— Begin RECORDS PROVIDED —

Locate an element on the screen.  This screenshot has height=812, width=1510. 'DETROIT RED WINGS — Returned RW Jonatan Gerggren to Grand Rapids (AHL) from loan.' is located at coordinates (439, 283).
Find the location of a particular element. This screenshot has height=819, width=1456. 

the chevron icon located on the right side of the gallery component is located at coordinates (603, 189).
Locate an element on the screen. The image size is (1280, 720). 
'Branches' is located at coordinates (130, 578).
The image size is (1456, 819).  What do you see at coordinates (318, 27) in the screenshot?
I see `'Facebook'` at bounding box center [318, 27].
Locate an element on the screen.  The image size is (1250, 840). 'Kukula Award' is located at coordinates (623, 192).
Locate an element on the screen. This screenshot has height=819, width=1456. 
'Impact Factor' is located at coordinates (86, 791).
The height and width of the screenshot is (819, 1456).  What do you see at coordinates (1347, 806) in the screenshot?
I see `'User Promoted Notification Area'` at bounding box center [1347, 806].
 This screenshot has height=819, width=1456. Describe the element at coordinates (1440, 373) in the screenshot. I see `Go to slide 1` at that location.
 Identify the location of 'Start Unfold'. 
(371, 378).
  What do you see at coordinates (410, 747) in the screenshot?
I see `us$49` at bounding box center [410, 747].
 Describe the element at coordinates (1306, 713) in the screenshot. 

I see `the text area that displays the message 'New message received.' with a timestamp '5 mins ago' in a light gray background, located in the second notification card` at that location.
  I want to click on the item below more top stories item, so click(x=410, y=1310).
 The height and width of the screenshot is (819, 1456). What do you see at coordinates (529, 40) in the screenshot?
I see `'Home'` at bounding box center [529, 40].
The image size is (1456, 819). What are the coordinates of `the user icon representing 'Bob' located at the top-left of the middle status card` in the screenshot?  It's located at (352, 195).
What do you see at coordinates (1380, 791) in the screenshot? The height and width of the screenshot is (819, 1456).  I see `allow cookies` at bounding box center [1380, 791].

— End RECORDS PROVIDED —

INSTRUCTIONS TO FOLLOW: Copy out the listing above word for word, every line from start to finish.

COMPLETE OUTPUT:
Locate an element on the screen.  This screenshot has height=812, width=1510. 'DETROIT RED WINGS — Returned RW Jonatan Gerggren to Grand Rapids (AHL) from loan.' is located at coordinates (439, 283).
Find the location of a particular element. This screenshot has height=819, width=1456. 

the chevron icon located on the right side of the gallery component is located at coordinates (603, 189).
Locate an element on the screen. The image size is (1280, 720). 
'Branches' is located at coordinates (130, 578).
The image size is (1456, 819).  What do you see at coordinates (318, 27) in the screenshot?
I see `'Facebook'` at bounding box center [318, 27].
Locate an element on the screen.  The image size is (1250, 840). 'Kukula Award' is located at coordinates (623, 192).
Locate an element on the screen. This screenshot has height=819, width=1456. 
'Impact Factor' is located at coordinates (86, 791).
The height and width of the screenshot is (819, 1456).  What do you see at coordinates (1347, 806) in the screenshot?
I see `'User Promoted Notification Area'` at bounding box center [1347, 806].
 This screenshot has height=819, width=1456. Describe the element at coordinates (1440, 373) in the screenshot. I see `Go to slide 1` at that location.
 Identify the location of 'Start Unfold'. 
(371, 378).
  What do you see at coordinates (410, 747) in the screenshot?
I see `us$49` at bounding box center [410, 747].
 Describe the element at coordinates (1306, 713) in the screenshot. 

I see `the text area that displays the message 'New message received.' with a timestamp '5 mins ago' in a light gray background, located in the second notification card` at that location.
  I want to click on the item below more top stories item, so click(x=410, y=1310).
 The height and width of the screenshot is (819, 1456). What do you see at coordinates (529, 40) in the screenshot?
I see `'Home'` at bounding box center [529, 40].
The image size is (1456, 819). What are the coordinates of `the user icon representing 'Bob' located at the top-left of the middle status card` in the screenshot?  It's located at (352, 195).
What do you see at coordinates (1380, 791) in the screenshot? The height and width of the screenshot is (819, 1456).  I see `allow cookies` at bounding box center [1380, 791].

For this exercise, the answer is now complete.